> [Given data]
◇ ◇ ◇

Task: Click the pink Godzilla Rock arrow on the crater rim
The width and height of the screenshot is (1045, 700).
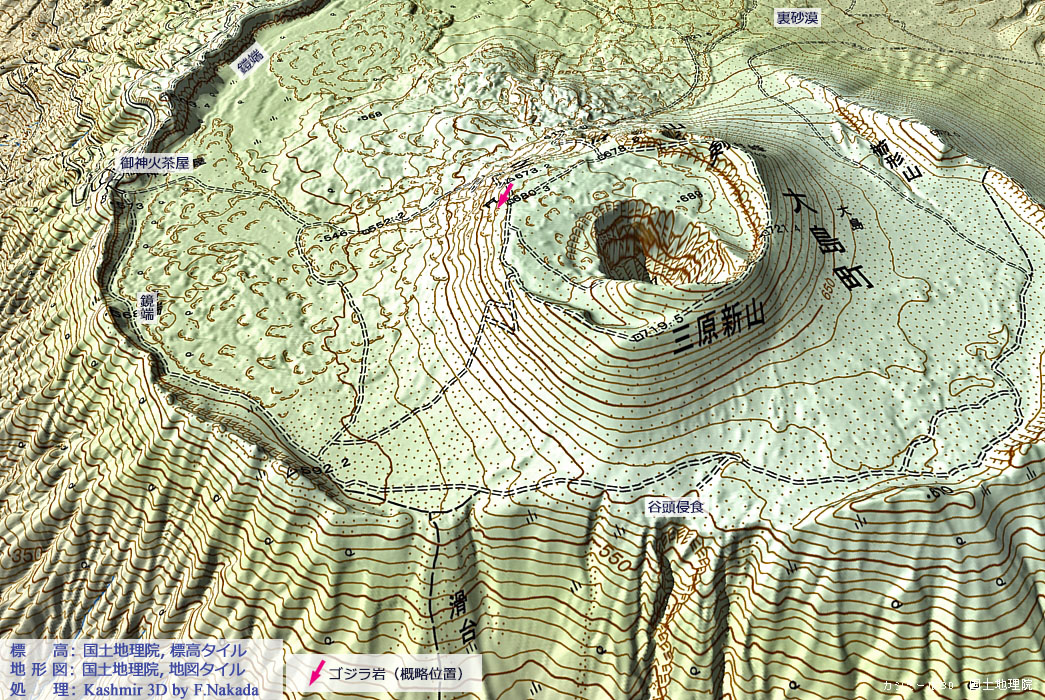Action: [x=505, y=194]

◇ ◇ ◇

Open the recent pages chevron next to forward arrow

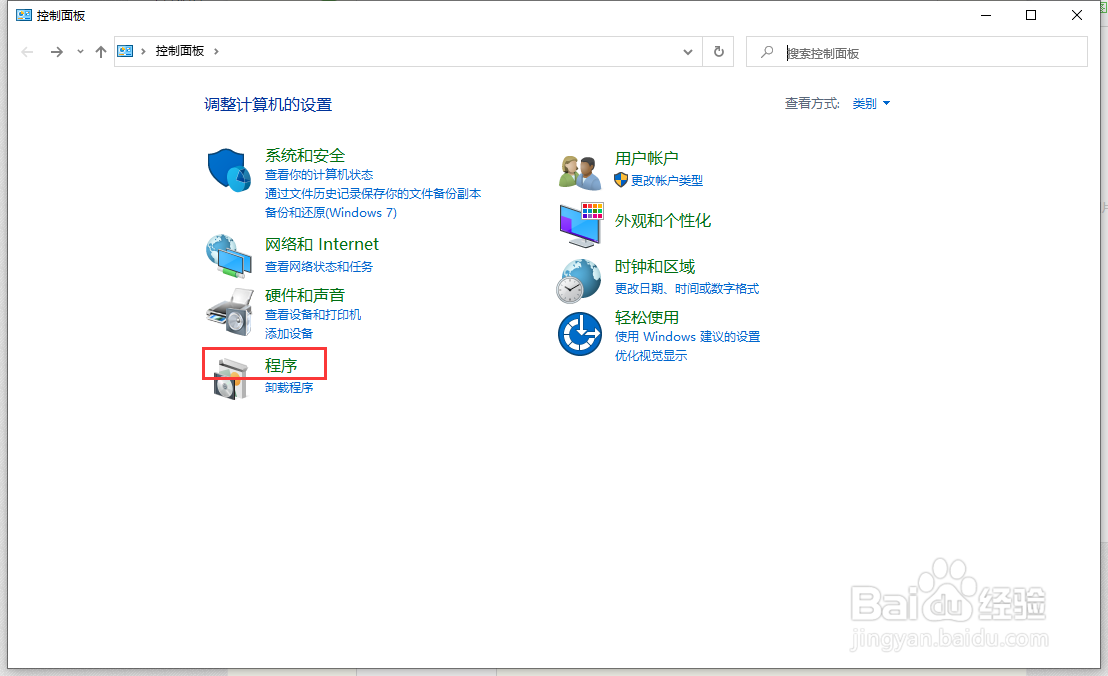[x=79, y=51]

◇ ◇ ◇

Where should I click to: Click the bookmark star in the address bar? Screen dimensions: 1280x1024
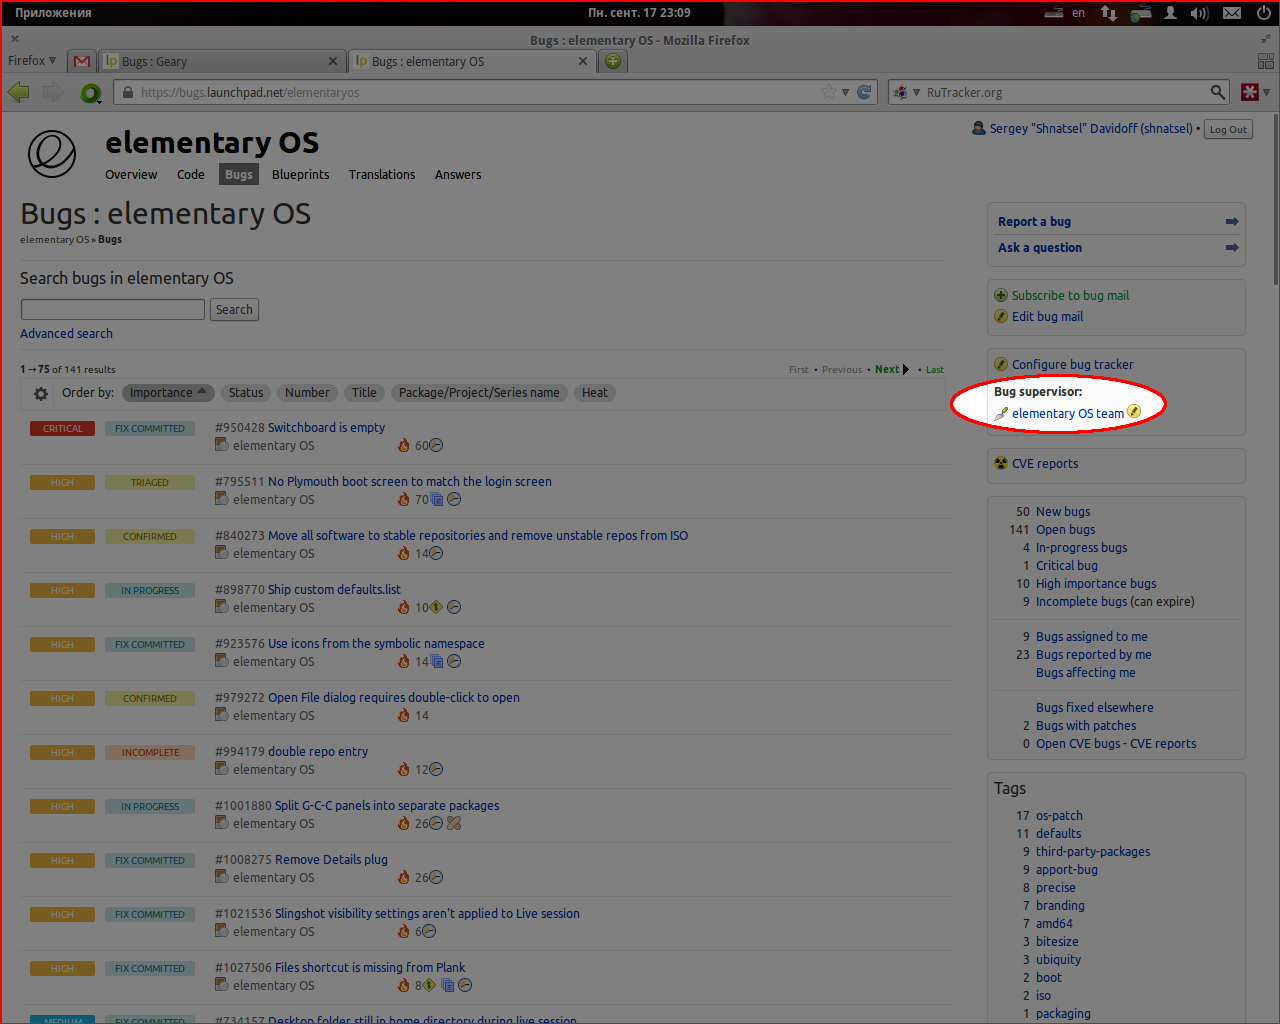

◇ ◇ ◇

> [Work to be completed]
Work out how many lines of the listing above include "Click". Answer with the number and nothing more.

> [Your response]
2